Does it surprise anyone that the cost of a college education has increased significantly when that increase is so easily financed by government subsidized loans? The University of California increased tuition 32% last year and is seeking another 8% this year. During the years after graduation most recent grads are only paying interest on their student loans. In neither of those short media blurbs was there a reason given for the increase in size of student loans or a comment about how many of those loans were considered seriously past due!
I was head of finance for four of Chrysler’s overseas operations and their outboard corporation in the U.S. and Canada. A major “for profit” U.S. company didn’t finance their expensive products through dealers without expecting full payment when the vehicle was sold to the public. A government financing entity is not “for profit” but for helping citizens obtain abundant cheap loans. Their orientation is to replace private financing with public financing when the private banking sector refuses to loan money for activities that are not profitable.
Recently, the federal government introduced a new wrinkle to the student loan program. This innovation forgives the unpaid balance of a student loan to anyone who works for the government at least 10 years. Such a program doesn’t induce a debtor to honor his financial obligations. Who does pay for the unpaid principle? You guessed her, Chester, those of us who pay federal income taxes.
Motivating young men and women to obtain a higher education is an admirable goal. But this financing practice doesn’t teach college students their responsibilities to the society that helps them get ahead. Why pay off a loan if you don’t have the money? Are there any penalties for late payments? Is there pressure to collect because a loan can’t be written off in a bankruptcy? Is there any expectation that leniency is a sound way to finance what we used to call “dead beats?”
The policy of the federal government to promote higher education in a competitive world is not a bad idea if competing countries are sending their better students here for an education and subsidizing the cost of that education. The questionable behavior in our system is being lenient and not forcing debtors to work out an agreement about how they are going to repay their loans. There are no debtor prisons, and no collection agencies that threaten collection of the outstanding student loans.
The amount of student loans overdue is part of the reason the federal government is borrowing from China and other countries to finance the federal deficits accruing each year. We are just borrowing from Chang to finance Paul’s expensive higher education.
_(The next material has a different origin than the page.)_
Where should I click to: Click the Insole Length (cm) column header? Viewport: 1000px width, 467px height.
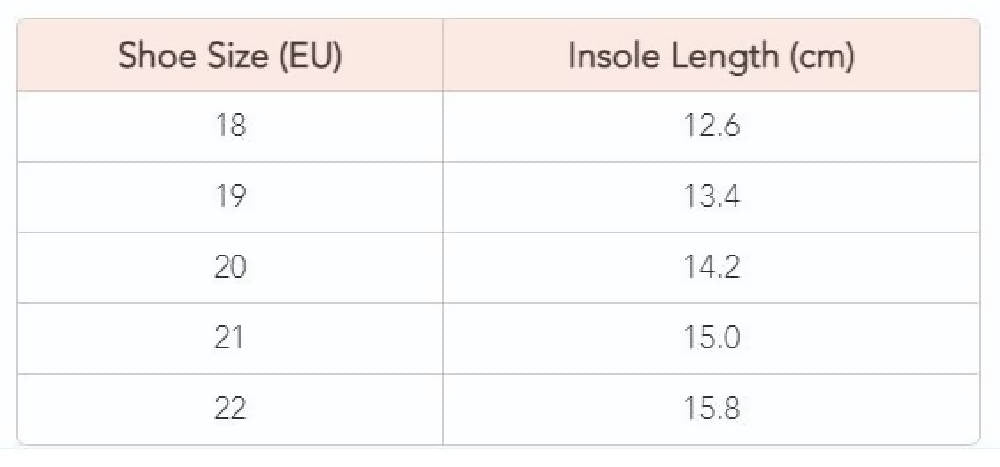coord(711,56)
Thank you, foreign creditors, for your generosity and understanding of our growing need to help poor youngsters attend college in the U.S. Send your studious youngsters to study in our universities, but remember, tuition costs are higher for out-of-state students!
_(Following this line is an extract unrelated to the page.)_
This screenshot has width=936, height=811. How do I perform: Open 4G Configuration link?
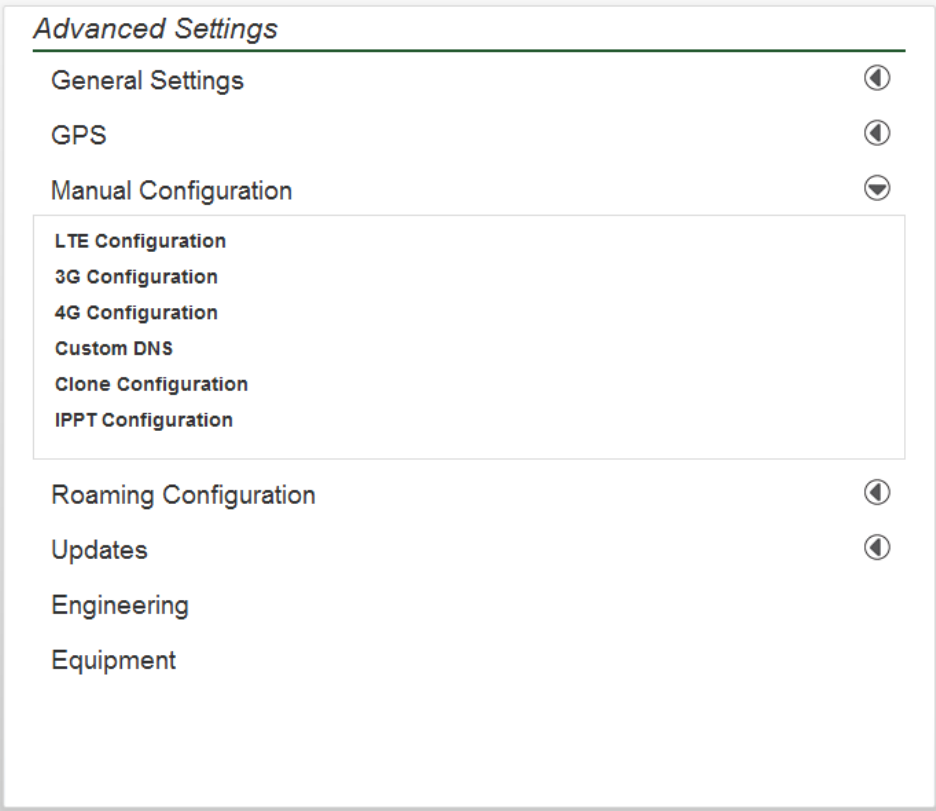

Can this largesse be reversed? No, student loans are entitlements which never can be taken away from deserving citizens. At least not until creditor nations refuse to accept U.S. obligations. The administration of a government program such as student loans can never send worthy citizens to the poor house. Banks can repossess your home and finance companies your car, but how do you get “blood from a stone” if someone has no funds to pay down his or her loan. That question is one all credit managers of private companies and banks must wrestle with year in and year out.
The student loan debacle is hidden behind the mortgage debt and credit card debt problems in this country. The difference is that these creditors have some recourse to assets that the federal government doesn’t have today, and is unlikely to obtain tomorrow. Those institutions financing student loans only have federal government guarantees backing student loans. Such guarantees are further backed by the tax revenue collected from those who pay income taxes.
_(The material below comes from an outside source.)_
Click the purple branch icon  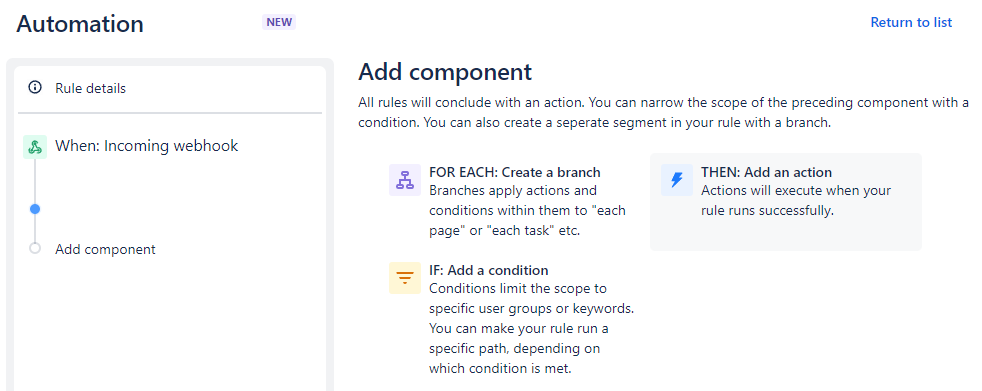[x=405, y=180]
Around and around we go and where this problem ends nobody knows. However, the country should prosper if the 38% of today’s 12 graders who are proficient in reading and the 26% who are proficient in math are granted student loans. How we educate the rest of the underachievers is an unaddressed problem. There are no student loans approved for those students who choose to attend the school of hard knocks! Due to the Great Recession caused by poor surveillance of mortgage banks, many of these lads and lassies will end up in the prison education system.
Students need to learn an important lesson: Americans didn’t become prosperous by borrowing money and not repaying it. Today, rolling over a debt at maturity is a common practice of many borrowers. That financing philosophy assumes that hyper-inflation will follow a recession which is another symptom of a mismanaged economy.
Responsible citizens learned years ago that debtor prisons didn’t achieve their goal. After studying the sad results of giving loans to college students, modern citizens will eventually learn that student loans are another failed invention of socialism.